WORK INSTRUCTIONS: Write out the lines from the one containing "Open Behavioral Health History" through the one containing "coord(161,711)", and leave the pictures out of your answer.

DATA IN THIS EXERCISE:
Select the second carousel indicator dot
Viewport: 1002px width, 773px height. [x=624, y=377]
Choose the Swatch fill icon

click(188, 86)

==

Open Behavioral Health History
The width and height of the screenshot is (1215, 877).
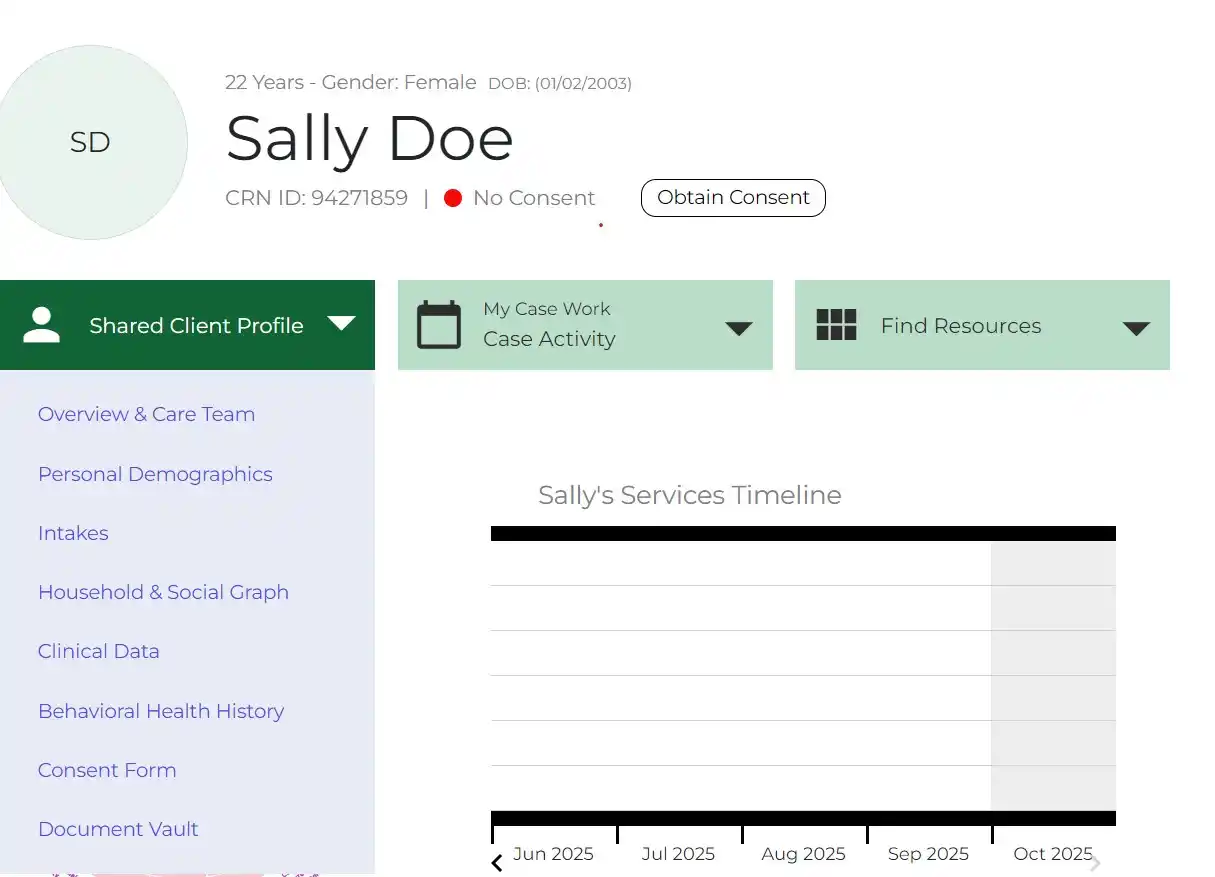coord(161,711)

REPLY TO THE EXERCISE:
Open Behavioral Health History
The width and height of the screenshot is (1215, 877).
coord(161,711)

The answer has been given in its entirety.